Gemeinsame Agrarpolitik: Chance für mehr Fairness vergeben
Soziale Konditionalität ein Fortschritt, der aber in der Realität wirkungslos bleiben wird
Erstmals in ihrer fast sechzigjährigen Geschichte beinhaltet die neue Gemeinsame Agrarpolitik (GAP) der EU die Einhaltung von Arbeits- und Sozialrechten als Bedingung für die milliardenschweren Agrarförderungen. "Dass die Arbeits- und Sozialrechte von rund sieben Millionen ArbeitnehmerInnen in der europäischen Landwirtschaft endlich auch in der GAP berücksichtigt werden, ist als Erfolg einer länderübergreifenden Allianz von gewerkschaftlichen und zivilgesellschaftlichen Organisationen zu bewerten", begrüßt Rainer Wimmer, Bundesvorsitzender der Produktionsgewerkschaft (PRO-GE) die Einführung der sozialen Konditionalität grundsätzlich, allerdings nicht ohne scharfer Kritik an den EU-AgrarministerInnen. "Die von Österreichs Landwirtschaftsministerin Köstinger angeführte Gruppe von Mitgliedsstaaten, die eine Verankerung der Arbeits- und Sozialrechte unbedingt verhindern wollten, hat leider geschafft, die viel weitreichenderen Vorschläge des EU-Parlaments so zu verwaschen, dass die Regelung in der Praxis wohl ohne Konsequenzen bleiben wird. Die AgrarministerInnen haben die Chance liegen gelassen, mehr als nur ein Lippenbekenntnis abzugeben und einen echten Schutz vor Ausbeutung zu schaffen."
Zahnlose Regelungen
Wenig Verständnis hat der PRO-GE Vorsitzende unter anderem für den äußerst langsamen Fahrplan: Die nationale Umsetzung ist ab 2023 zunächst nur freiwillig und wird erst ab 2025 verpflichtend. Zweiter großer Kritikpunkt ist die unrealistische Vorgabe, dass – anders als bei anderen Verstößen – erst eine rechtskräftige Verurteilung zu einer Kürzung von Förderungen führt. In der Praxis schöpfen betrogene ErntearbeiterInnen so gut wie nie den kompletten Rechtsweg aus. Wenn solche Fälle überhaupt vor Gericht landen, enden die Prozesse im Normalfall mit einem Vergleich. "Wer bei der Größe seiner Anbauflächen schummelt, riskiert die Förderungen sofort zu verlieren, das wird auch routinemäßige kotrolliert. Bei Lohnbetrug an hart arbeitenden Menschen, sind keine geregelten Kontrollmechanismen vorgesehen und die Unterstützung aus öffentlichen Geldern wird erst in der allerletzten Konsequenz eingestellt, die in der Realität vermutlich nie erreicht wird", ärgert sich Wimmer.

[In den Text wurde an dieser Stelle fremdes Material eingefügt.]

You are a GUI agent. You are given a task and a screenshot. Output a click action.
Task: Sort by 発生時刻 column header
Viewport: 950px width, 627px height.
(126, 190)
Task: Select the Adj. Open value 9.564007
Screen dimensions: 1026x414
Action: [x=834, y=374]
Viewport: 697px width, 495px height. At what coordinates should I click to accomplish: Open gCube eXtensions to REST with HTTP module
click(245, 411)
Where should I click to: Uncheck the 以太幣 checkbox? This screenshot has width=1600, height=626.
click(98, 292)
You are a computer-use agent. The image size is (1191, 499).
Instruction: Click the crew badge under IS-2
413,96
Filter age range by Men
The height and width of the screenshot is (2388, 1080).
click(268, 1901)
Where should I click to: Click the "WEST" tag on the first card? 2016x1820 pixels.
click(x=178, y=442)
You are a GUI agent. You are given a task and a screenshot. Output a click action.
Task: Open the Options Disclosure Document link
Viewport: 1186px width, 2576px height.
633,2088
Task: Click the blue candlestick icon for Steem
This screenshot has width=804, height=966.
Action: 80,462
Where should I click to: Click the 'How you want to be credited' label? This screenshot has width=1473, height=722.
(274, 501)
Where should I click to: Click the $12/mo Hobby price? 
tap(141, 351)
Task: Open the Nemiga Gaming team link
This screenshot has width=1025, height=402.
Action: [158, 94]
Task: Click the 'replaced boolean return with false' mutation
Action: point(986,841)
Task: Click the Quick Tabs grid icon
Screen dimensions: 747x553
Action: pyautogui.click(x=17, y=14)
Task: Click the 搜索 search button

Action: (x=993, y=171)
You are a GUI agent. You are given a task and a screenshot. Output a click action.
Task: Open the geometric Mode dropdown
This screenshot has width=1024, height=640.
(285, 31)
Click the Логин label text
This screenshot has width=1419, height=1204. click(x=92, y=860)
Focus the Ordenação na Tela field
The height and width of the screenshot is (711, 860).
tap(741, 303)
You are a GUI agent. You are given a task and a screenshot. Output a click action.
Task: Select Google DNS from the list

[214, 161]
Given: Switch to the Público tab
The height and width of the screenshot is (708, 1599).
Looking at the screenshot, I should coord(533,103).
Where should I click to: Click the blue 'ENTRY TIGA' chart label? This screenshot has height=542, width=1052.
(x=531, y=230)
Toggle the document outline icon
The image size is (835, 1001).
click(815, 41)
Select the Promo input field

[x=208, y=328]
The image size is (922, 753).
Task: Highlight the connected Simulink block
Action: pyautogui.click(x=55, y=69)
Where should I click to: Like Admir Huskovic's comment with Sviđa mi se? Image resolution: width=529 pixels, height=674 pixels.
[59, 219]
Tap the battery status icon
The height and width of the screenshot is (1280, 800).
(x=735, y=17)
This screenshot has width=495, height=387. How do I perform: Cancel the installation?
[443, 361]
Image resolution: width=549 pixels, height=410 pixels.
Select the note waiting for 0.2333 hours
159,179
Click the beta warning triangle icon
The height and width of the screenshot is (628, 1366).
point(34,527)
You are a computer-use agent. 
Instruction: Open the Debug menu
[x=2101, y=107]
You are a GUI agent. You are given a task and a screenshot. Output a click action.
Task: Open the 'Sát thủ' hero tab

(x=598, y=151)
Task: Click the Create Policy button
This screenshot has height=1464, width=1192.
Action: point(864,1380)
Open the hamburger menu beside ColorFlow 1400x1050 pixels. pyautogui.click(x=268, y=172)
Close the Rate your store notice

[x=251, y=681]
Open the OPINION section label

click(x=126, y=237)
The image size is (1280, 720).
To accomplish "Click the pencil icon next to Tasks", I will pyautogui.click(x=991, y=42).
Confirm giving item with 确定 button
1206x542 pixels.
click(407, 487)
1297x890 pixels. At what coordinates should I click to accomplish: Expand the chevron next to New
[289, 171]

Bundesregierung einmal mehr gegen Arbeitnehmerinteressen
„Frau Bundesministerin Köstinger hat bei diesen Verhandlungen leider immer gegen eine faire Behandlung von ArbeitnehmerInnen in der Landwirtschaft gearbeitet, in dem sie sich für eine reduzierte Anzahl von Rechtsvorschriften und gegen eine Mindestkontrollrate eingesetzt hat", erneuert Wimmer die Kritik an der österreichischen Regierung. Den Schaden hätten nicht nur ErntearbeiterInnen, sondern auch die ehrlichen ProduzentInnen, die gegenüber der betrügerischen Konkurrenz Wettbewerbsnachteile hinnehmen müssen. "Damit die neue GAP wirklich Verbesserungen für die ArbeiterInnen bringt, muss sie effektive Regelungen und wirksame Kontrollen beinhalten", fordert der PRO-GE Vorsitzende.